In several recent releases of Carbon Emacs, there's a literal ^L at
the bottom of the bundled cc-menus.el (Resources/lisp/progmodes).
This stops the file from working. Removing it brings back full
functionality for doing things like viewing an imenu of method names
in an Objective-C file.
I don't see it in the original Emacs source, so I think it may be a
bug in Carbon Emacs, specifically.
Am 02.10.2009 um 19:56 schrieb Geoffrey Grosenbach:
> In several recent releases of Carbon Emacs, there's a literal ^L at > the bottom of the bundled cc-menus.el (Resources/lisp/progmodes).
> This stops the file from working. Removing it brings back full > functionality for doing things like viewing an imenu of method names > in an Objective-C file.
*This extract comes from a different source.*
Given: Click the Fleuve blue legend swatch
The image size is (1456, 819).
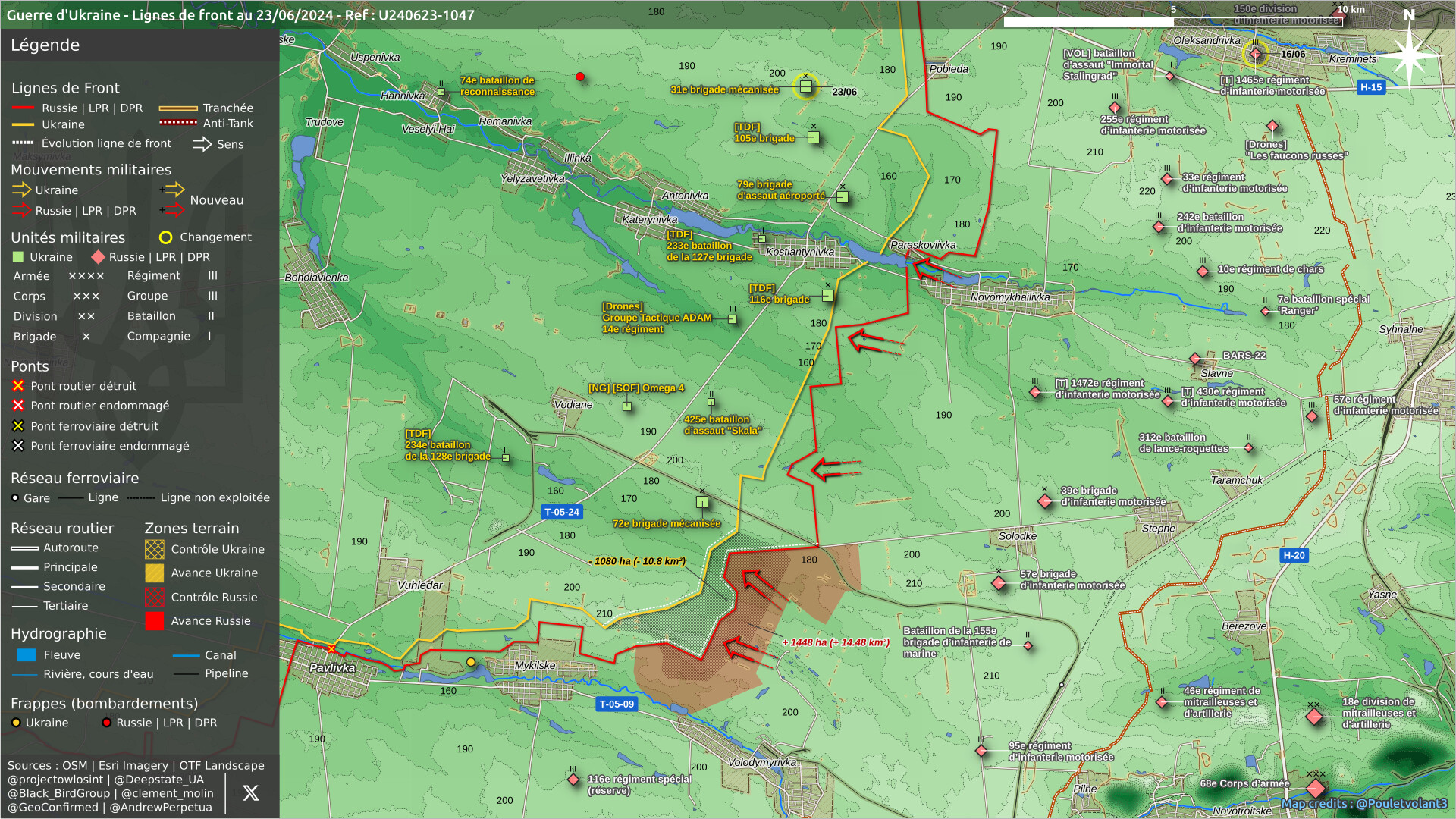Looking at the screenshot, I should coord(27,655).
That's not likely. Because no-one/nothing uses the Elisp file, only the byte-compiled version is used by Emacs. The source files added because GPL requires this.
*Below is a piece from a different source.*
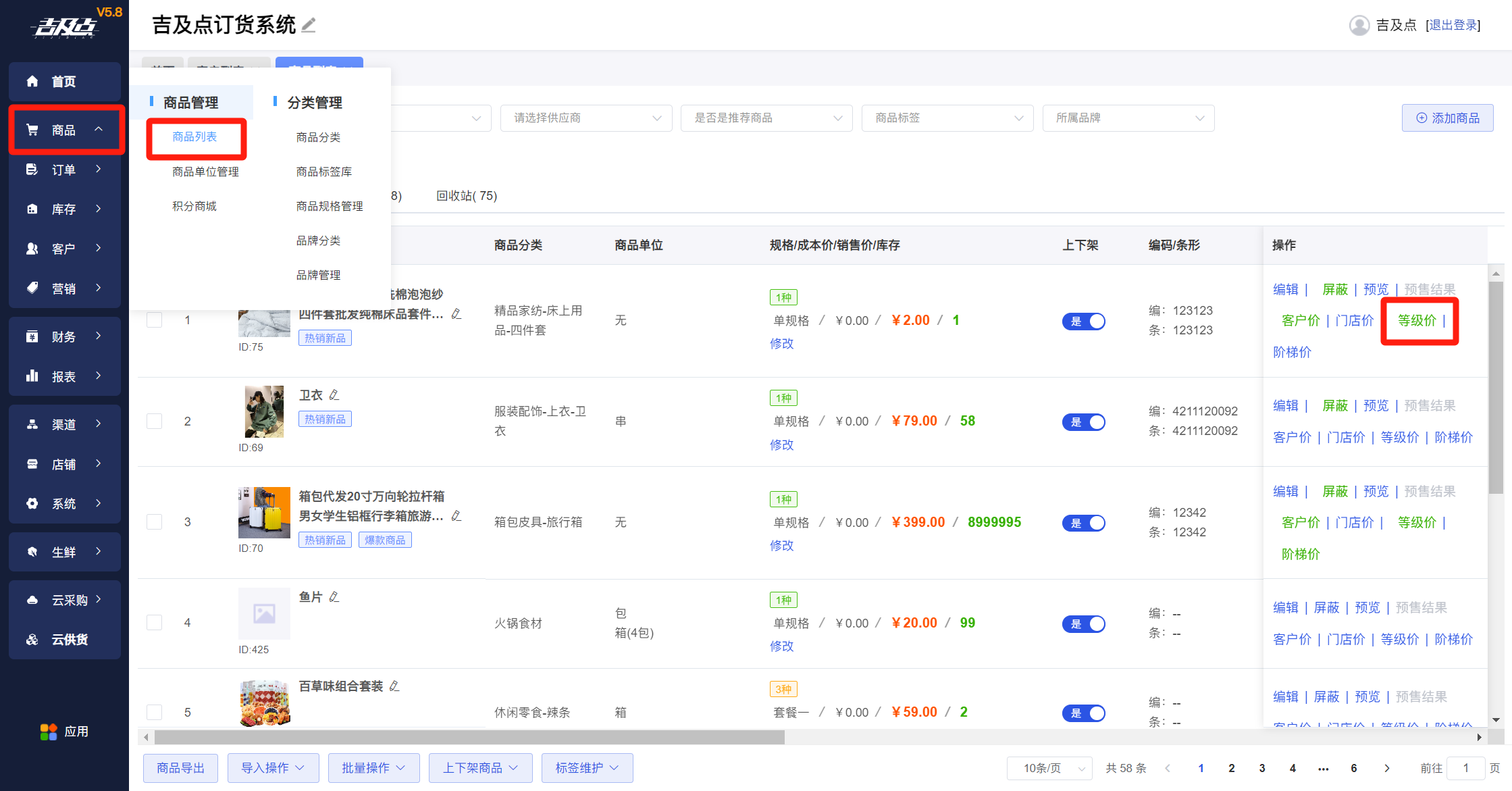This screenshot has width=1512, height=791.
Task: Click the home icon in sidebar
Action: (x=32, y=82)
On 2009/10/02, at 13:56, Geoffrey Grosenbach wrote:
> In several recent releases of Carbon Emacs, there's a literal ^L at > the bottom of the bundled cc-menus.el (Resources/lisp/progmodes).
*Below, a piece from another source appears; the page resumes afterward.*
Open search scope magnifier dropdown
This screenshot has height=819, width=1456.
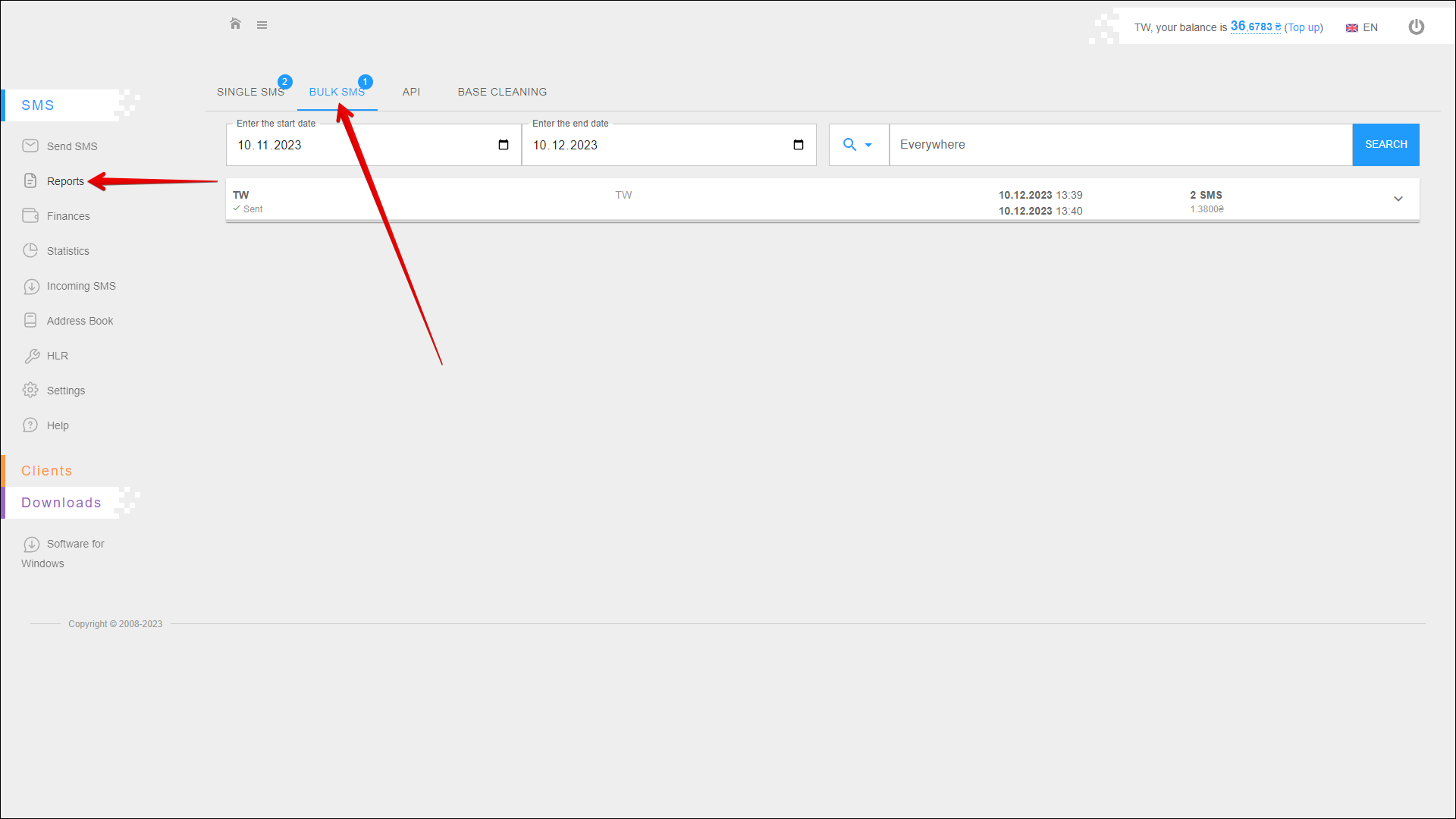858,145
> This stops the file from working. Removing it brings back full > functionality for doing things like viewing an imenu of method names > in an Objective-C file.
> I don't see it in the original Emacs source, so I think it may be a > bug in Carbon Emacs, specifically.
> In Emacs 22, you will see ^L in cc-menus.el > (e.g. /usr/share/emacs/22.1/lisp/progmodes/cc-menus.el.gz). > At present, Carbon Emacs is based on Emacs 22.
There's many of these in there. It's an old line feed. It's a stupid convention, especially because Emacs doesn't show it as line-feed.
Still, I don't see why this would break any functionality. Geoffrey, can you explain?
On Oct 2, 6:31 pm, David Reitter <david.reit...@gmail.com> wrote:
> Still, I don't see why this would break any functionality. Geoffrey,
> can you explain?
It sounds like I need to figure out the problem more specifically
before I can report a bug. An any rate, it does work for me if I
remove that line (could that force a recompilation of the file?).
So for the meantime I'll just do that on my installations of Carbon
Emacs. Maybe I'll figure out the reason why later.
Am 07.10.2009 um 22:50 schrieb Geoffrey Grosenbach:
> It sounds like I need to figure out the problem more specifically > before I can report a bug. An any rate, it does work for me if I > remove that line (could that force a recompilation of the file?).
Only if you rebuild the application from its sources.
And changing the EL file while the ELC is used cannot bring any change.
-- Greetings
Pete
Cabbage, n. A familiar kitchen-garden vegetable about as large and wise as a man's head.
On Thu, Oct 8, 2009 at 11:56 AM, Peter Dyballa <Peter_Dyba...@web.de> wrote: > And changing the EL file while the ELC is used cannot bring any change.
I'm sure that it is configured somewhere in my .emacs, but the copies of emacs that I have access to all prefer a newer *.el file to an older byte-compiled version.
If if there is a problem with a byte compiled file (corrupted in transfer, etc), merely touching the corresponding .el file will fix the problem.